Der Einkauf in diesem Unternehmen wurde jahrelang als untergeordnete Abteilung und Erfüllungsgehilfe betrachtet, mit der Konsequenz, dass die Einkaufsergebnisse nicht mehr marktgerecht waren.
Es galt, durch Optimierung der Einkaufsabläufe in der Angebots- und Auftragsphase, Verbesserung des Einsatzes der Einkaufsinstrumente und Aufbrechen von Lieferantenmonopolsituationen den Einkauf konstrunktiv voranzutreiben und durch diese Maßnahmen eine Effizienzsteigerung von mindestens 5% zu erzielen.
Mit allen Prozessbeteiligten haben wir die bestehenden Abläufe, eingesetzten Einkaufsinstrumente und Lieferantenumsatzlisten aufgenommen und analysiert.
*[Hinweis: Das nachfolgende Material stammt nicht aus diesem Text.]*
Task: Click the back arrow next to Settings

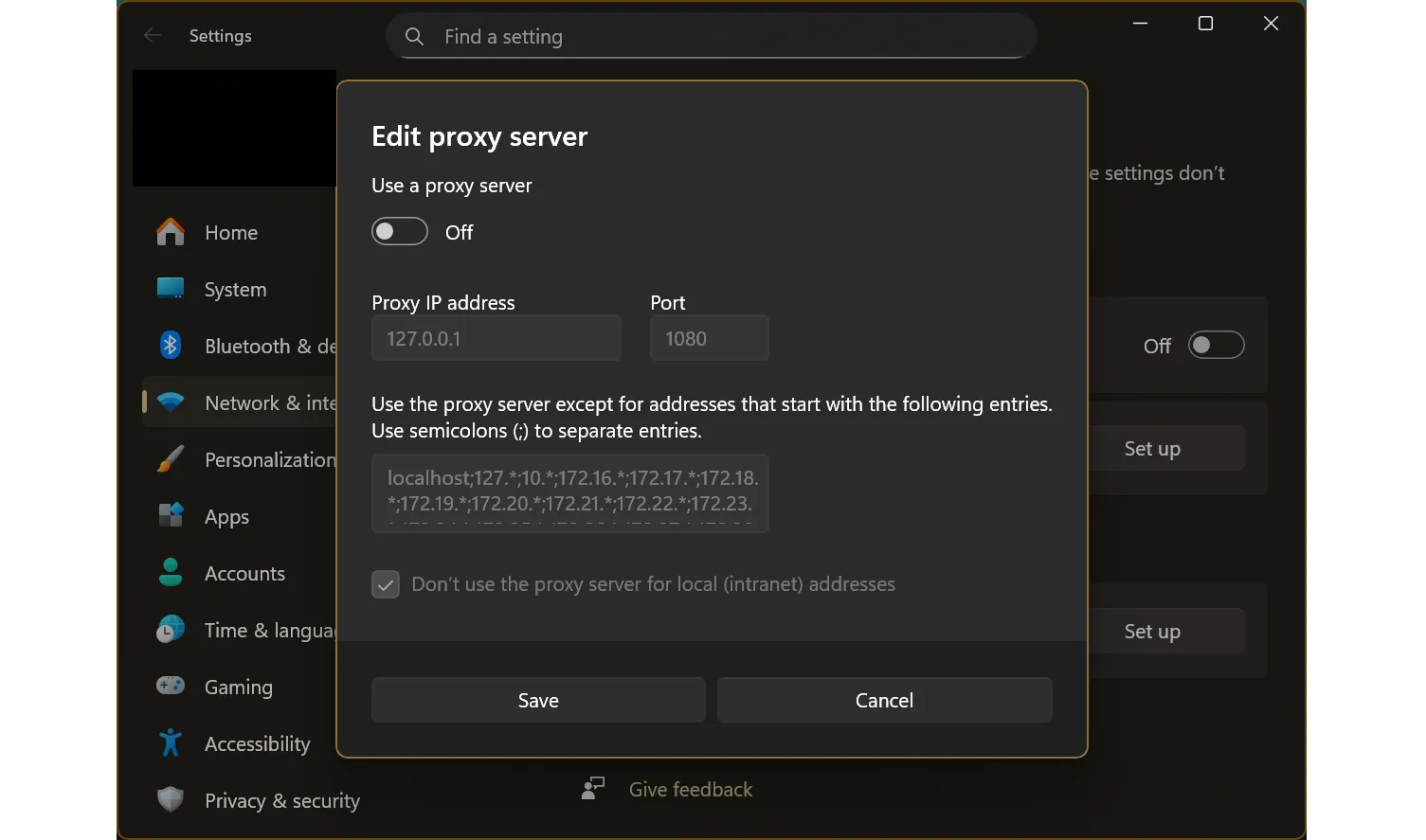Action: tap(152, 35)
Auf Basis dessen, wurden gemeinsam Optimierungspotenziale in der Angebotsphase und Auftragsphase ermittelt und das Ganze in ein Einkaufskonzept gestellt.
Die größten Effizienzsteigerungspotenziale lagen bei diesem Unternehmen in den Bereichen Einkaufsverhandlungen, Marktbearbeitung, Rahmenverträge, Dieseleinkauf und Einkaufscontrolling sowie Personaleinsparung im Konzerneinkauf.
Insgesamt konnte durch unser Konzept und die vorgeschlagene Vorgehensweise eine Ergebnisverbesserung von über 6% vom Einkaufsvolumen ermittelt werden!